As we now have a motorhome that will sleep 8 people, we have the ability to take guests to places they might like to see. It also gives us somewhere to relax and sleep when we go off on Volksmarches. A great idea! We did Diekirch together last year (just the 20km/13 mile trail) and it was cold and wet despite being early June. We were supposed to pick up a tent at the Ramstein BX en route to Luxembourg, but they'd sold out! So, we wound up sleeping in the back of the Toyota for two nights. That was just miserable. So narrow I had to wake up to turn over, a big ridge across the middle where the rear seat was folded over, and cold. Oh, and we were in a car park across the street from the start/finish line.

Did you know that the Dutch army had a pipe band? Michelle knows...and they're very good, but not at zerostupidhundredhours!

We still have all four cats with us. Tigger is very nearly 18 years old now, and continues to do well. Her kidney function last time we had her tested just before Christmas was within normal limits on all results, which was fantastic news! The renal diet has really helped her, although it is hellishly expensive at around £1 a pouch - she can get through three or four in a day, as she still has the squits most of the time. Nothing wrong with her there, though. No parasites or viruses or infection that the vet can find. (Believe me when I say, though, that scooping catsquit into a wee vial is not a very pleasant task.)

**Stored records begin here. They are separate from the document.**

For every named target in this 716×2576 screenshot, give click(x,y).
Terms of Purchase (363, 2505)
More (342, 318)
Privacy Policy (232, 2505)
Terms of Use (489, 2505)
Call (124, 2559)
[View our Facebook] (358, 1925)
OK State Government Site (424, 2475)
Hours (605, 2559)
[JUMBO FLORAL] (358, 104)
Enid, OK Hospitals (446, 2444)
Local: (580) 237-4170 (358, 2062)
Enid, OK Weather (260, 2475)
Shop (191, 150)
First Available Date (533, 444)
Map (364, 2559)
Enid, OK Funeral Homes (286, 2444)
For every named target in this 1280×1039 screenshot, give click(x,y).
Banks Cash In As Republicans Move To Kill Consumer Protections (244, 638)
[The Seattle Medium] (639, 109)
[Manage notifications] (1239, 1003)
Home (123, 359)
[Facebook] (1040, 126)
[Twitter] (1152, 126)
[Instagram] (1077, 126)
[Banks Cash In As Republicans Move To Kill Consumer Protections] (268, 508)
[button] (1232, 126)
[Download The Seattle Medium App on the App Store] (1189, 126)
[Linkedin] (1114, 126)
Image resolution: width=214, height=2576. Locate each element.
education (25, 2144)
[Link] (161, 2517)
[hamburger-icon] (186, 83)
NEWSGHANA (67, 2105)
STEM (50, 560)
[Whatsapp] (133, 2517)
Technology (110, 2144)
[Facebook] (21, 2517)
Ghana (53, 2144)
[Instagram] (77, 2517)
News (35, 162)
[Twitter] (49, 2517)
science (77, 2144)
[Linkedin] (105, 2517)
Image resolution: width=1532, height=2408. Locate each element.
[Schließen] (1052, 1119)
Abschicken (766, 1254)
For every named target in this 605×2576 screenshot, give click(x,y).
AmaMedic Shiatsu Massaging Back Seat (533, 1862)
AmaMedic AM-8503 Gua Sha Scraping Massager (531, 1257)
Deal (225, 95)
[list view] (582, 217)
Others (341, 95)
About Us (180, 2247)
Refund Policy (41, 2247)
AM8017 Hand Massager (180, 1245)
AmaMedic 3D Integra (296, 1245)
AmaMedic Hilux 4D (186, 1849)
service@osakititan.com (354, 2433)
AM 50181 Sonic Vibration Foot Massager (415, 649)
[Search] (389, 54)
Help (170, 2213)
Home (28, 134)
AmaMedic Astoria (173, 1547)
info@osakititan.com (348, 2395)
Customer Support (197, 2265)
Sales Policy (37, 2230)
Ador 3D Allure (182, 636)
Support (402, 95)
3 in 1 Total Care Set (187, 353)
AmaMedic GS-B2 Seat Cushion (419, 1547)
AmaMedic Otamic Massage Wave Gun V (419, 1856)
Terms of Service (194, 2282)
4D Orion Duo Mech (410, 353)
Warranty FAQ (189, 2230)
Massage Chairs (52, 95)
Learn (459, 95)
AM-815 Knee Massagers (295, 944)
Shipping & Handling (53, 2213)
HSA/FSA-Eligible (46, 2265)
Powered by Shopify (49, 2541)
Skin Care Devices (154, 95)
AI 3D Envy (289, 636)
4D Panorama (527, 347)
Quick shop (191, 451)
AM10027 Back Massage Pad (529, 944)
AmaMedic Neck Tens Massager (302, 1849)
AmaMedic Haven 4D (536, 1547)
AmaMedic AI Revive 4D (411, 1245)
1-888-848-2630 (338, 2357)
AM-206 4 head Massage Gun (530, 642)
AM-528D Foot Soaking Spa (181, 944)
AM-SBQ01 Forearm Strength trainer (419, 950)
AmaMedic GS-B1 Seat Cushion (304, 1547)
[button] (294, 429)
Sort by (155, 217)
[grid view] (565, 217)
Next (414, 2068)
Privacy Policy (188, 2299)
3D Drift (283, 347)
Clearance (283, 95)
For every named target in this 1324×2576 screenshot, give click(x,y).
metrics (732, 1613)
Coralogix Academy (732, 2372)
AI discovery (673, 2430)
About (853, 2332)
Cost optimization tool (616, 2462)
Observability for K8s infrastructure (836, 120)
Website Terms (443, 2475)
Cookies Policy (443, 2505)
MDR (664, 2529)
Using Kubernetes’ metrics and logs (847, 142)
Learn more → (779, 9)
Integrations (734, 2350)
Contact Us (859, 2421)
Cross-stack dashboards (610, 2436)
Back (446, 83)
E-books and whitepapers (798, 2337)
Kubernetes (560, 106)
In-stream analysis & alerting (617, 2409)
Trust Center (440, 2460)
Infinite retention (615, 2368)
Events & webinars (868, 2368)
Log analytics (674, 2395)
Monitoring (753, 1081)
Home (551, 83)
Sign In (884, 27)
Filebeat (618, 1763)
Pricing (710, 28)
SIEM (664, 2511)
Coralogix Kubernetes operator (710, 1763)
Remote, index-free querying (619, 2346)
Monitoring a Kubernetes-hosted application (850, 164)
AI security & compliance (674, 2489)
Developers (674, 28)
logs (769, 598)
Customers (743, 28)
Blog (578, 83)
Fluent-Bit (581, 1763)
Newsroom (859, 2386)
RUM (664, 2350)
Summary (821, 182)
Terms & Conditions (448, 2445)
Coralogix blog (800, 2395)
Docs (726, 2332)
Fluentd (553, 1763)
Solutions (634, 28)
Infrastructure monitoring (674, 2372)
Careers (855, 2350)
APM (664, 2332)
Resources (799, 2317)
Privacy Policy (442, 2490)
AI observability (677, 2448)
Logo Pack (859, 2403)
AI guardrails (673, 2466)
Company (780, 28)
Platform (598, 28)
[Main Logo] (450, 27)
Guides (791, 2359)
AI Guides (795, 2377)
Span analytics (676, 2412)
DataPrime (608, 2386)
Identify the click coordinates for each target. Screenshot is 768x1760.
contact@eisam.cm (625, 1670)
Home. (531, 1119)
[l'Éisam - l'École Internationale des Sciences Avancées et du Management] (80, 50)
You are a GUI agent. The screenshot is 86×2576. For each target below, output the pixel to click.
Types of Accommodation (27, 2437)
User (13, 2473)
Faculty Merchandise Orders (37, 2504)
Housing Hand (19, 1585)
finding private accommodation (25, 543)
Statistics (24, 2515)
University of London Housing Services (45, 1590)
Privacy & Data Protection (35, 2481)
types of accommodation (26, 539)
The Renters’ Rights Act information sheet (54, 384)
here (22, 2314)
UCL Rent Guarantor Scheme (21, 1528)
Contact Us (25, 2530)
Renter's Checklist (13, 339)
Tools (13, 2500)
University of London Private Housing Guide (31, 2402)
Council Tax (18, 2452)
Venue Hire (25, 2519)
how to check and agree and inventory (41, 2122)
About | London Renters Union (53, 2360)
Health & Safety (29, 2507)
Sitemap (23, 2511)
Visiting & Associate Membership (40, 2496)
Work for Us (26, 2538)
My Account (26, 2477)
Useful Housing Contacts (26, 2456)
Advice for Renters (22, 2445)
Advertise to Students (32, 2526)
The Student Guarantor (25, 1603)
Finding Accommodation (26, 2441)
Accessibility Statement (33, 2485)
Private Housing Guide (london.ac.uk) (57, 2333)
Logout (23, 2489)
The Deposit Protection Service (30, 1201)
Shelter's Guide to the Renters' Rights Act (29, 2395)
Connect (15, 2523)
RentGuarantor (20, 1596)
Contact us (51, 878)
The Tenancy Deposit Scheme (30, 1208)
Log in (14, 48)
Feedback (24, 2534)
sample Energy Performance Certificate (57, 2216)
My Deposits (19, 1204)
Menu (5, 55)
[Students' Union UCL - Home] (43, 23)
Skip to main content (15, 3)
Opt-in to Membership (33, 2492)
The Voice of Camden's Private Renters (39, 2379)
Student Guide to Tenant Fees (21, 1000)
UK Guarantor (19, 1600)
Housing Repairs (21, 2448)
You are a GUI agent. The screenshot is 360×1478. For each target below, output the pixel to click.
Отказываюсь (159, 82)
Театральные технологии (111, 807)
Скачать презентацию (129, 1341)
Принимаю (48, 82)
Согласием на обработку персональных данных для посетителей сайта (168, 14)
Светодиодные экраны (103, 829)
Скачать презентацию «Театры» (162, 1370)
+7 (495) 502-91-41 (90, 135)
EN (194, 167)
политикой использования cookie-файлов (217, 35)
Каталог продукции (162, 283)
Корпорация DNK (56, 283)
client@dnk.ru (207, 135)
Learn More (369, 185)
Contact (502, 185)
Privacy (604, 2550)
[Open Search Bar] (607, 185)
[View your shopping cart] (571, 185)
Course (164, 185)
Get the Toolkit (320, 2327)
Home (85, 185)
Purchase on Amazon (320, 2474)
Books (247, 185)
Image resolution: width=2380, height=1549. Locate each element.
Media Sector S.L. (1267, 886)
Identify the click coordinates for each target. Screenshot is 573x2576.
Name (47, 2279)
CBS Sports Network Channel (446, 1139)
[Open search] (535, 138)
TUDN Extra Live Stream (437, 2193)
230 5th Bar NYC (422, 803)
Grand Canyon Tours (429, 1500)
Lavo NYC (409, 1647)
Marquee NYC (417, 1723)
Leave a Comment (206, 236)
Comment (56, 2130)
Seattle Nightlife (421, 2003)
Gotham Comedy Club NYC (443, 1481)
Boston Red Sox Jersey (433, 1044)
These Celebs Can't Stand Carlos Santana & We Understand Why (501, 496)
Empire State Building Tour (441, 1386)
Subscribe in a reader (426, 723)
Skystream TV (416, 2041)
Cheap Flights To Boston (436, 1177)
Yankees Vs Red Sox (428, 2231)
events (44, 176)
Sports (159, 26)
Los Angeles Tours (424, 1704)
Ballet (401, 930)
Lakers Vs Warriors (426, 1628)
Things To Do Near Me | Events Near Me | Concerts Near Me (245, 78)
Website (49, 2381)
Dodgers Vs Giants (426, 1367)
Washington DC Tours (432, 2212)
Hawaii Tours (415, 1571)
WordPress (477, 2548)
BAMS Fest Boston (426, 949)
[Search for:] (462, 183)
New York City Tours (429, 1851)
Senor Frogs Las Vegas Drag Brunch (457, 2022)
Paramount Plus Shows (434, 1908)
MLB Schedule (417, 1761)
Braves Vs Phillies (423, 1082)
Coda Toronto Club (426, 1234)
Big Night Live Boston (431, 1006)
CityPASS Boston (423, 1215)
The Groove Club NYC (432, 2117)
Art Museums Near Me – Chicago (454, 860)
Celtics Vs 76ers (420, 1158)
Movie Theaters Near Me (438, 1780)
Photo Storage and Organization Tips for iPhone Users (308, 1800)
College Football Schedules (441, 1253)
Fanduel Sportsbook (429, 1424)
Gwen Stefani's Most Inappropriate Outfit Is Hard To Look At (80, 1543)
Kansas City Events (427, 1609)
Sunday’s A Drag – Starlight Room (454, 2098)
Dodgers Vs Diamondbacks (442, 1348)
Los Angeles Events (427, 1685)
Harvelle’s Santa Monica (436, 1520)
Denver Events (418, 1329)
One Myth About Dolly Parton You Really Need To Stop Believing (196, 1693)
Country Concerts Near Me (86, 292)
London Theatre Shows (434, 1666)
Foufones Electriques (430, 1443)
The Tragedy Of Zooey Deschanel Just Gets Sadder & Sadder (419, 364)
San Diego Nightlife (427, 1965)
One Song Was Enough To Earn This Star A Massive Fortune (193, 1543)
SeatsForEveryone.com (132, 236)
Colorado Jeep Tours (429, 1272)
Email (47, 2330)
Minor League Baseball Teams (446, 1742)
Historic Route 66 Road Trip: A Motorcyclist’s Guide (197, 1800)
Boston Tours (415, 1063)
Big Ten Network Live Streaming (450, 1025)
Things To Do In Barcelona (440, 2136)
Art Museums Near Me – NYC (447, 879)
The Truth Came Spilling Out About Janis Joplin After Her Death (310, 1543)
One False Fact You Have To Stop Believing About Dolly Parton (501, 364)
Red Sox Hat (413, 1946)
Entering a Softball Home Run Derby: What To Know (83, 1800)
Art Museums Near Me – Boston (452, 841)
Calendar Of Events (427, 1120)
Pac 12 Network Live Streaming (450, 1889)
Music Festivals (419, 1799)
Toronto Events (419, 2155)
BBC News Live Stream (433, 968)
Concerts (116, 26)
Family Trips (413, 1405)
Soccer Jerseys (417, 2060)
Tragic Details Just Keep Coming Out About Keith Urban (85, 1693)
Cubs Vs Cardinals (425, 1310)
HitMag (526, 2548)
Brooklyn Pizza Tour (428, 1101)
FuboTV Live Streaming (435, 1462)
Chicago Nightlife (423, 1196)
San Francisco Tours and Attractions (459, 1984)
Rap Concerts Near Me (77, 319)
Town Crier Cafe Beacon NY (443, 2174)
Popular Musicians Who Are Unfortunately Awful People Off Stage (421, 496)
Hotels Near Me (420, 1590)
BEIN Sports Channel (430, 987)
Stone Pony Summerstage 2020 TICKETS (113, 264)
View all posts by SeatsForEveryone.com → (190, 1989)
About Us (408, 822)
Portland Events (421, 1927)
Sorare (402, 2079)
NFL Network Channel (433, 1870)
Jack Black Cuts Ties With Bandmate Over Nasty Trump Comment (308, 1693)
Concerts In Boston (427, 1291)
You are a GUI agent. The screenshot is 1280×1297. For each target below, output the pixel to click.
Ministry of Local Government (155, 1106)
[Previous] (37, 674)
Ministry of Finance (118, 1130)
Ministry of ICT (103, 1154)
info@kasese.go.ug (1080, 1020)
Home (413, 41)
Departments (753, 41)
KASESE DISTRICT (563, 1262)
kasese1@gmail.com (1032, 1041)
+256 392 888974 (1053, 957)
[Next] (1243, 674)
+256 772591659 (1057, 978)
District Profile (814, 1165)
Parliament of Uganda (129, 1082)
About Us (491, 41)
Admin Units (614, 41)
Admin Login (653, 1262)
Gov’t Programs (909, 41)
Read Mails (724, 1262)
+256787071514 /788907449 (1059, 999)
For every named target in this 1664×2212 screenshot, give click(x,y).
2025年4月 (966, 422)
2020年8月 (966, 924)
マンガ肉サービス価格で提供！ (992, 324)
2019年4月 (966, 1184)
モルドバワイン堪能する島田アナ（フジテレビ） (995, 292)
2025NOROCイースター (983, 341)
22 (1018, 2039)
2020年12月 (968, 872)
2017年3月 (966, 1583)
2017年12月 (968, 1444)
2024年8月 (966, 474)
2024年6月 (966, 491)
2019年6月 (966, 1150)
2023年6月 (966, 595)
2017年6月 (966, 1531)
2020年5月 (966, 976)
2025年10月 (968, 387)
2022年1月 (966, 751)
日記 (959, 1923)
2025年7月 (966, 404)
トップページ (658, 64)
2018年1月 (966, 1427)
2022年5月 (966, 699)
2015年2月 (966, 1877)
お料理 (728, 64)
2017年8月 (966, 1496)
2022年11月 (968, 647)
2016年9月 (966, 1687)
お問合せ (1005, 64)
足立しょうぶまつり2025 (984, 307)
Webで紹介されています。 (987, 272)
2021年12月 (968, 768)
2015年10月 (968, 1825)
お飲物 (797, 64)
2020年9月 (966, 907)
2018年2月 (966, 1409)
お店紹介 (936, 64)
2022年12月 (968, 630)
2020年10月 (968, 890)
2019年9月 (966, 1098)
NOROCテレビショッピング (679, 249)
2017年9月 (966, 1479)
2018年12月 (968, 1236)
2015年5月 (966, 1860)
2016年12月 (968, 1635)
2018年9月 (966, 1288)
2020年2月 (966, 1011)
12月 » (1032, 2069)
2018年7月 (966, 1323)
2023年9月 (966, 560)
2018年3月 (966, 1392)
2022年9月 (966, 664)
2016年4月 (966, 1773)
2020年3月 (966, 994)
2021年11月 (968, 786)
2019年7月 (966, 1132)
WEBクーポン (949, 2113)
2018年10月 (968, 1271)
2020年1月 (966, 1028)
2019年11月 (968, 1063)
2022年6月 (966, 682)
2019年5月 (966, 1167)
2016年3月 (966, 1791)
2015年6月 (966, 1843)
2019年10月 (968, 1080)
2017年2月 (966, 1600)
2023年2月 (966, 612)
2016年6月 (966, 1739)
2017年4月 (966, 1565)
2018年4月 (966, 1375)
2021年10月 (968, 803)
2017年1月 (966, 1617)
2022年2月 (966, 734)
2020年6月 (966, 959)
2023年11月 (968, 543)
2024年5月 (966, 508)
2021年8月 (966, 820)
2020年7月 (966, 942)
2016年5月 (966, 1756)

Loki, Kit and Wanda have really taken to life in Germany. They love having a big house to run around in, even though the garden is a postage stamp compared to the five acres they became used to back in Elkesley! Kit has become a beachball with feet, even though she seems to eat very little and we've had her on diet food for a year now. Wanda is thin these days, she lost a lot of her excess weight once I got her away from Butthead and she no longer had too many treats and too much food. She's still a very solitary girl and doesn't spend much time with the other cats if she can help it. Always to the fore at food time, though! Loki is a delight, as he ever was. He likes to sleep with his people, either on my tummy or on Dave's, curled up around my head on the pillow, on top of the pillow Dave pulls over his head or up on the bedstead bookcase.

So, that's my wee update! I will, as I always say, try to update more frequently. See how it goes! I have lots to keep me occupied at the minute, so we'll see.